“Did you pay off your law school loans yet?” It was a reasonable question, I was telling one of my lawyer friends that I was leaving the practice of law. At the time, the misery of lawyers at large firms in large cities was almost a secret to the outside world but most lawyers harbored fantasies of quitting the law. To lawyers, at least, the thought that I found an escape was meant with either appreciation or envy. But… most did not leave.
Why? They, like me, had invested time, energy, and money into becoming big city, big firm lawyers. Lawyers – like other professionals – also have their identity tied with their occupation. Leaving the law after not maximizing or at least breaking even (paying off my loans) seemed silly to those who were stuck in the sunk cost fallacy. This concept is best understood in gambling. Someone who has lost $10,000 will think they should keep playing until they break even. The odds are still in the house’s favor. There is no reason to think the gambler will do anything but lose more money if he stays. But from the gambler’s warped perspective, he believes it would be silly not to leave until he at least gets his money back.

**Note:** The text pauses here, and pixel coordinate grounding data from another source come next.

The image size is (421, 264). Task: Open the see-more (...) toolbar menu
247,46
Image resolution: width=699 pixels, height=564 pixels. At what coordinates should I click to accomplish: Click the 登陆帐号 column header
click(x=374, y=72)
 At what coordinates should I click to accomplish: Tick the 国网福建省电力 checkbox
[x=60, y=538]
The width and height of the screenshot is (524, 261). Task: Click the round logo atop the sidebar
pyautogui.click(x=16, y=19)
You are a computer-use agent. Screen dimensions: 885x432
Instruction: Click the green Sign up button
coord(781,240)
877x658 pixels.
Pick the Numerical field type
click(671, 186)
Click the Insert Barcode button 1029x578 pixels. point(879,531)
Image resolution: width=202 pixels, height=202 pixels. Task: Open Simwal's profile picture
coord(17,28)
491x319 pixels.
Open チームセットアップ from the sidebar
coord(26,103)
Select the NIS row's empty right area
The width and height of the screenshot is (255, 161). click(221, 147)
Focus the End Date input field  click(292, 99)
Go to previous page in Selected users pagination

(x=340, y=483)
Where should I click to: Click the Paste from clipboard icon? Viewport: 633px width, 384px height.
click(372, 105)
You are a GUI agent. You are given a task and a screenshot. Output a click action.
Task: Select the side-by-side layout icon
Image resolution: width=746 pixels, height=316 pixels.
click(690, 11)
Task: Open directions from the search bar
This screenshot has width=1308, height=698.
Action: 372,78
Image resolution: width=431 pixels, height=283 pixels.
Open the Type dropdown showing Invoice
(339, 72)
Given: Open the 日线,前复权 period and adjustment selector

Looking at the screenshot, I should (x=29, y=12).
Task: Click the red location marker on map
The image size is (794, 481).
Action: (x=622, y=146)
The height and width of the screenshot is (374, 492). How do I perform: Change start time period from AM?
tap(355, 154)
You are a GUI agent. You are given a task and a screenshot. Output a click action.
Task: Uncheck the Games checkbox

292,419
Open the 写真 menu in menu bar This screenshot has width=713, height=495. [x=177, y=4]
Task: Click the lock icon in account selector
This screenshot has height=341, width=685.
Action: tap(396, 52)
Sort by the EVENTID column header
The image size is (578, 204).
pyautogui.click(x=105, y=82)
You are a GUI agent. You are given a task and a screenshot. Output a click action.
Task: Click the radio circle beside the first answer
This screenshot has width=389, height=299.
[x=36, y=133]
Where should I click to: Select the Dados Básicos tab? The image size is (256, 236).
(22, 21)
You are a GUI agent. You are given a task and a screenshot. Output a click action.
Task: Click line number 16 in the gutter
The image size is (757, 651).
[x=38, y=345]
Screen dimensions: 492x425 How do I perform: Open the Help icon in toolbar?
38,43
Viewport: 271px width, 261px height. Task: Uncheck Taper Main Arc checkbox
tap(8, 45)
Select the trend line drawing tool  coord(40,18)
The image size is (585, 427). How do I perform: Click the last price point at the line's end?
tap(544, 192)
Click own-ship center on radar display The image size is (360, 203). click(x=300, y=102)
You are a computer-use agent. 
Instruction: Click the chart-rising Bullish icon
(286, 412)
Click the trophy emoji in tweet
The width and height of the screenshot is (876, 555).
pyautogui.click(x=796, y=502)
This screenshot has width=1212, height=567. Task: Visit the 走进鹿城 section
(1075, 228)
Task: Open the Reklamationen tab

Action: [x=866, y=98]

Through my work in Career Counseling Connecticut and also with my conversations with my neighbors and friends throughout Connecticut, I hear people tell me they do not like their work but… they have spent time becoming “some occupation” and they don’t want to start over. Some of these clients are rational. They are reaching 60, are earning a lot of money, and still need to make a lot of money for retirement or college tuition. Some are irrational. They are turning 30 – potentially working for 40-45 more years, as this generation will likely work to 70-75 – hate their job but feel “it’s too late to switch.”